Appeal from a decision of a Judge of the Industrial Relations Court of Australia

BETWEEN:   SYSTEM SERVICES PTY LTD

(Appellant)

AND:      NEVILLE FRYAR

(Respondent)

JUDGES MAKING ORDER:      Ryan, Lee and Madgwick JJ

PLACE:  Adelaide

DATE:  5 September 1996

MINUTES OF ORDER

THE COURT ORDERS:

  1. That the appellant have leave to amend its notice of appeal by inserting therein the following additional paragraph:

The Court having found pursuant to s. 170DE(1) that there was a valid reason for the termination of the employment of the applicant the within application ought to have been dismissed.

  1. That the appeal be allowed.

  1. That the judgment appealed from be set aside and the proceeding by way of review of the decision of Judicial Registrar Farrell of 17 October 1995 be remitted to a single Judge of the Court to be heard and determined according to law.

  1. It is directed that before the proceeding be set down for hearing and determination in accordance with paragraph 3 of this order, the parties and their legal advisers attend before a Judge of the Court to demonstrate that they have made and exhausted all reasonable efforts to resolve the matters in issue between them by negotiation, mediation or otherwise without the need for judicial determination.
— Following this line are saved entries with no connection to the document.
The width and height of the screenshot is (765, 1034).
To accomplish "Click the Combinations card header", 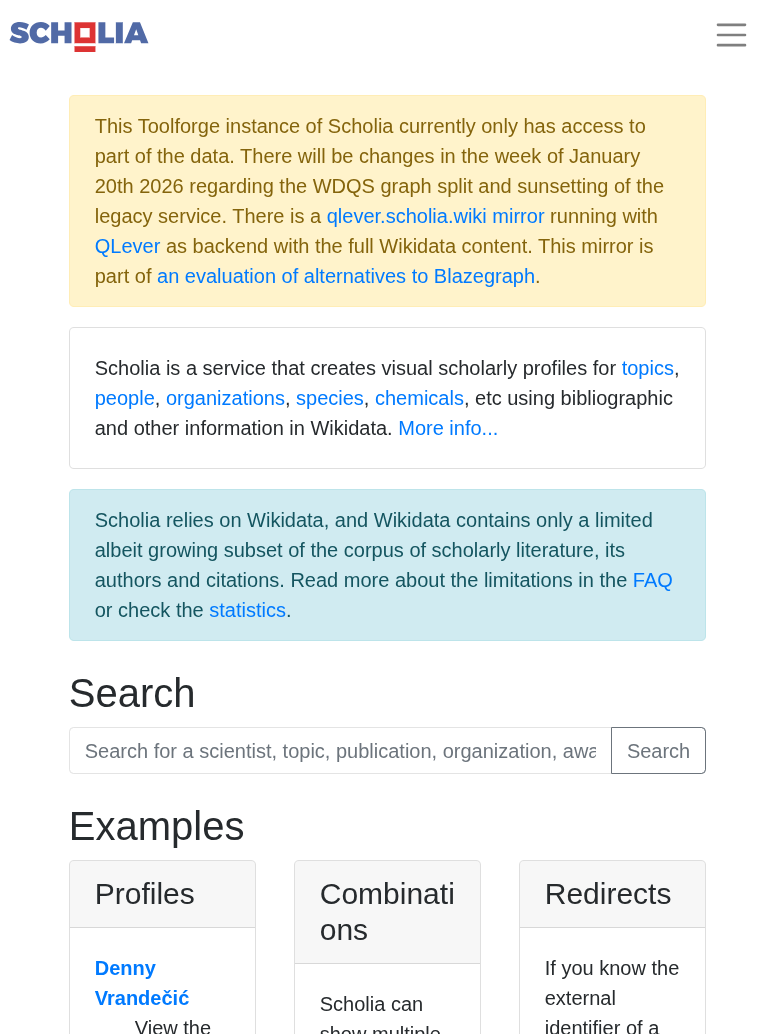I will pyautogui.click(x=387, y=912).
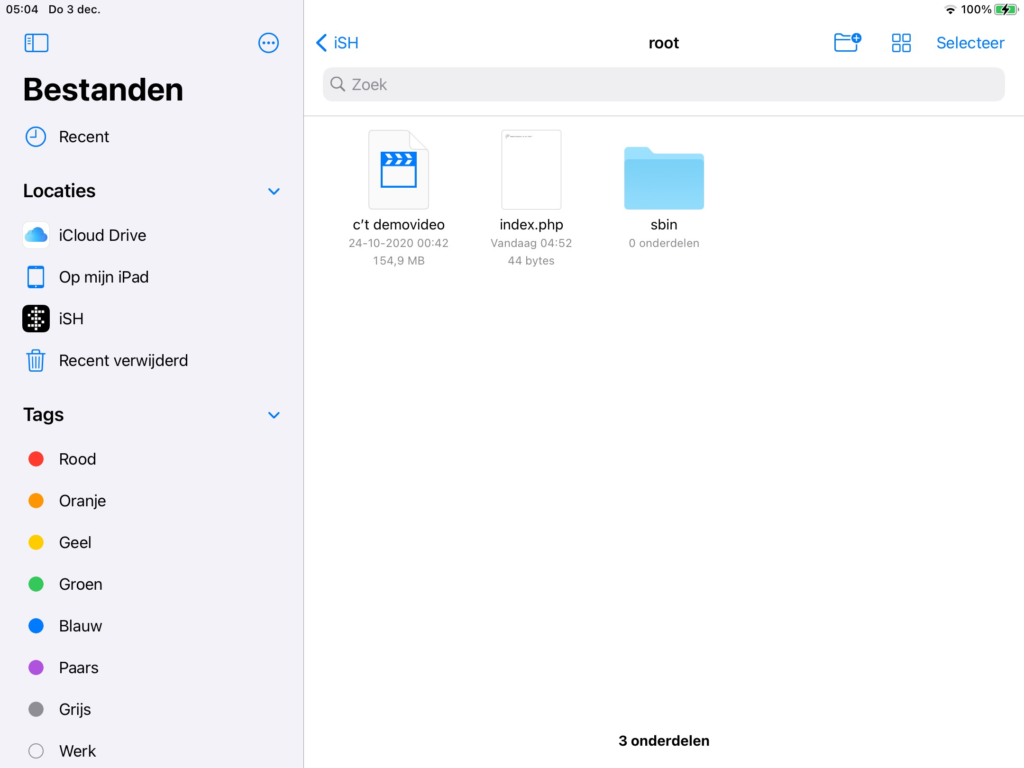Open the more options ellipsis menu
The height and width of the screenshot is (768, 1024).
pyautogui.click(x=268, y=42)
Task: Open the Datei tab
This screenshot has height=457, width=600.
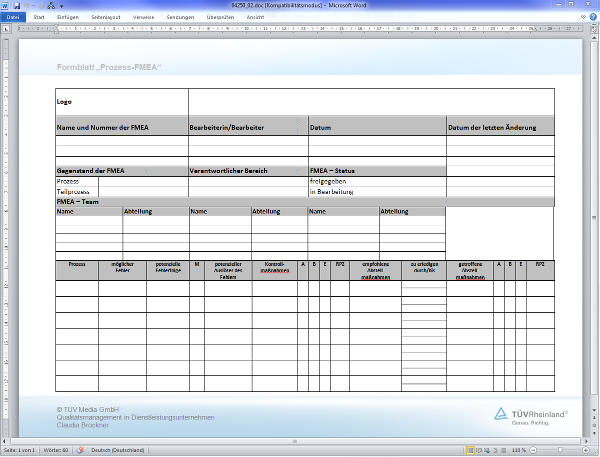Action: tap(13, 17)
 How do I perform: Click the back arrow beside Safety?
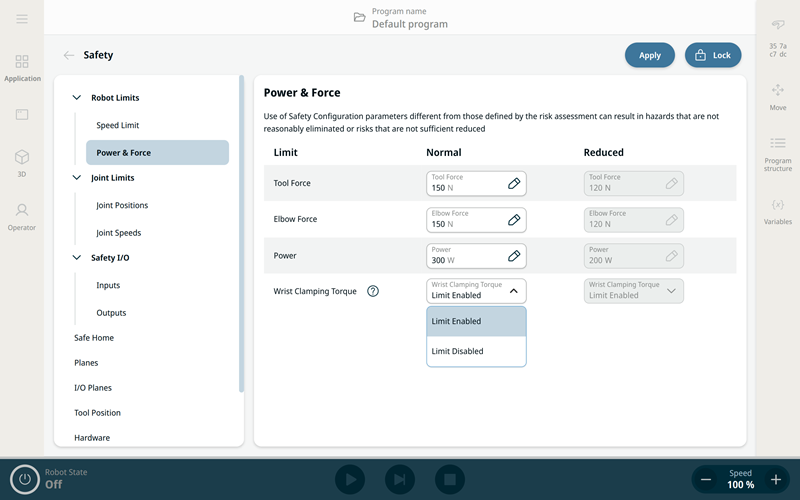pos(69,56)
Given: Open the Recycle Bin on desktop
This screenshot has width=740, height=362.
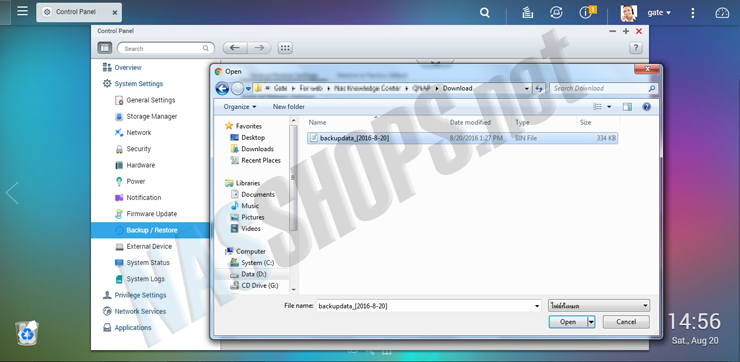Looking at the screenshot, I should point(27,333).
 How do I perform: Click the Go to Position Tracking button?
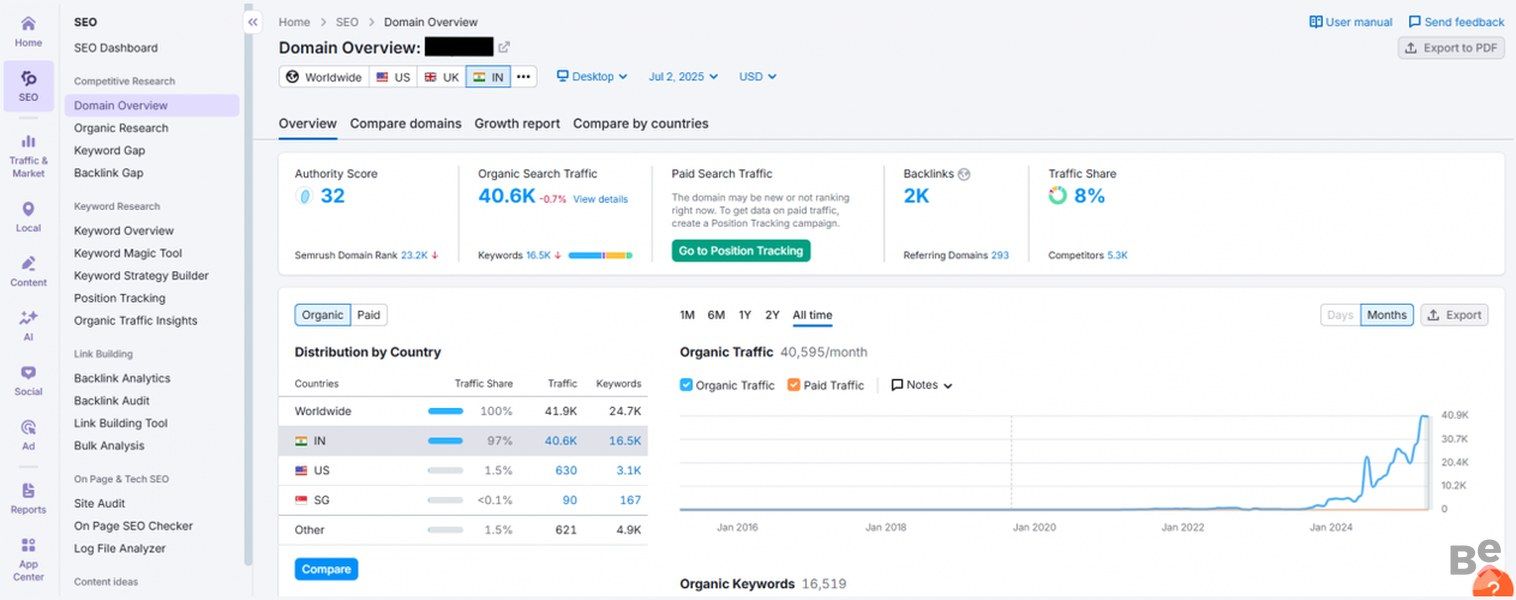(x=740, y=251)
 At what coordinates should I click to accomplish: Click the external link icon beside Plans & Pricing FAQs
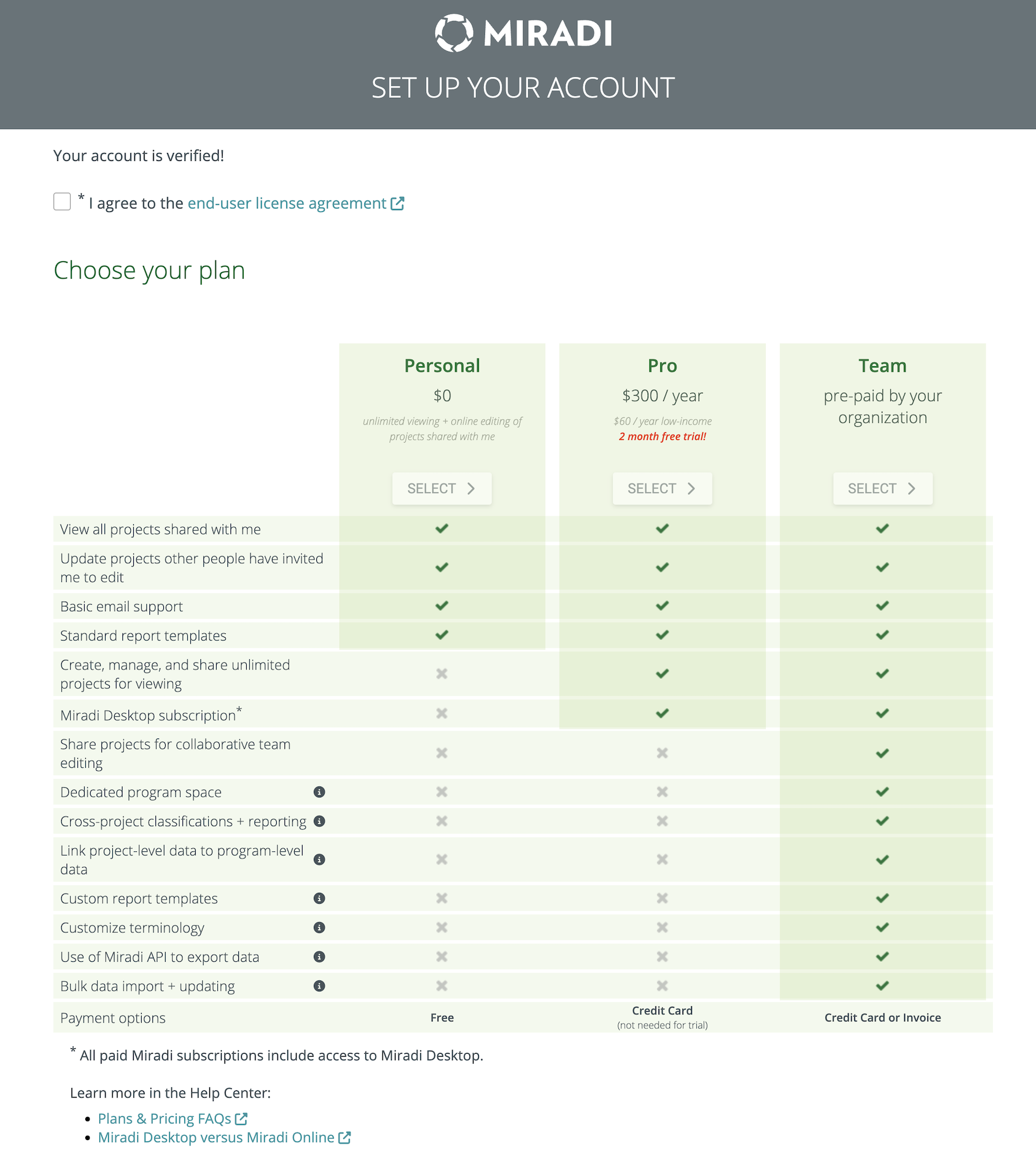pyautogui.click(x=241, y=1118)
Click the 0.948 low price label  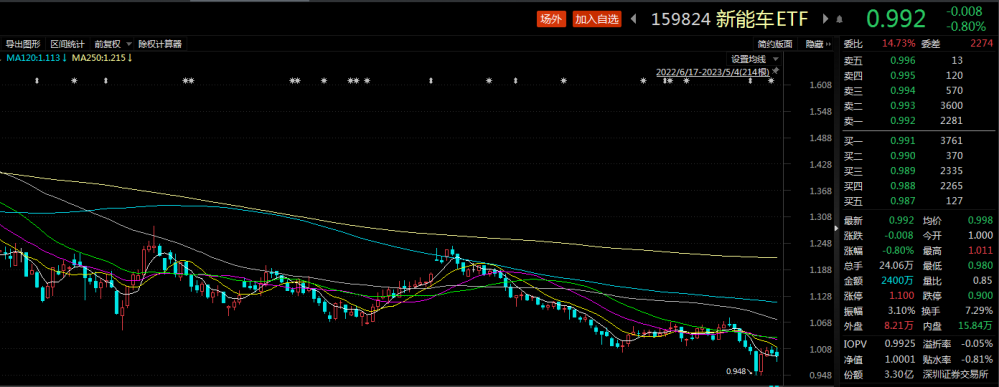coord(735,371)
NOTE: Settlement and entry of orders is dealt with in Order 36 of the Industrial Relations Court Rules

IN THE INDUSTRIAL RELATIONS COURT    )

OF AUSTRALIA  )    SI 117 of 1994RR

SOUTH AUSTRALIA DISTRICT REGISTRY    )

Appeal from a decision of a Judge of the Industrial Relations Court of Australia

BETWEEN:   SYSTEM SERVICES PTY LTD

(Appellant)

AND:      GRAEME SIMPSON

(Respondent)

JUDGES MAKING ORDER:      Ryan, Lee and Madgwick JJ

PLACE:  Adelaide

DATE:  5 September 1996

MINUTES OF ORDER

THE COURT ORDERS:

  1. That the appellant have leave to amend its notice of appeal by inserting therein the following additional paragraph:

The Court having found pursuant to s. 170DE(1) that there was a valid reason for the termination of the employment of the applicant the within application ought to have been dismissed.

  1. That the appeal be allowed.

  1. That the judgment appealed from be set aside and the proceeding by way of review of the decision of Judicial Registrar Farrell of 17 October 1995 be remitted to a single Judge of the Court to be heard and determined according to law.

  1. It is directed that before the proceeding be set down for hearing and determination in accordance with paragraph 3 of this order, the parties and their legal advisers attend before a Judge of the Court to demonstrate that they have made and exhausted all reasonable efforts to resolve the matters in issue between them by negotiation, mediation or otherwise without the need for judicial determination.

NOTE: Settlement and entry of orders is dealt with in Order 36 of the Industrial Relations Court Rules.

IN THE INDUSTRIAL RELATIONS COURT    )

OF AUSTRALIA  )

SOUTH AUSTRALIA DISTRICT REGISTRY    )

Appeal from a decision of a Judge of the Industrial Relations Court of Australia

SI 116 of 1994RR

BETWEEN:   SYSTEMS SERVICES PTY LTD

(Appellant)

AND:      NEVILLE FRYAR

(Respondent)

SI 117 of 1994RR

BETWEEN:   SYSTEM SERVICES PTY LTD

(Appellant)

AND:      GRAEME SIMPSON

(Respondent)

CORAM:     Ryan, Lee and Madgwick JJ

PLACE:     Adelaide

DATE:     5 September 1996

REASONS FOR JUDGMENT

THE COURT: At the outset of the hearing of this appeal, Counsel for the appellant sought leave in the light of yesterday's judgment of the High Court in Victoria and Others v The Commonwealth (unreported 4 September 1996) to amend the notice of appeal to add the following ground:

The Court having found pursuant to s. 170DE(1) that there was a valid reason for the respective terminations of the employment of the applicants the within applications ought to have been dismissed.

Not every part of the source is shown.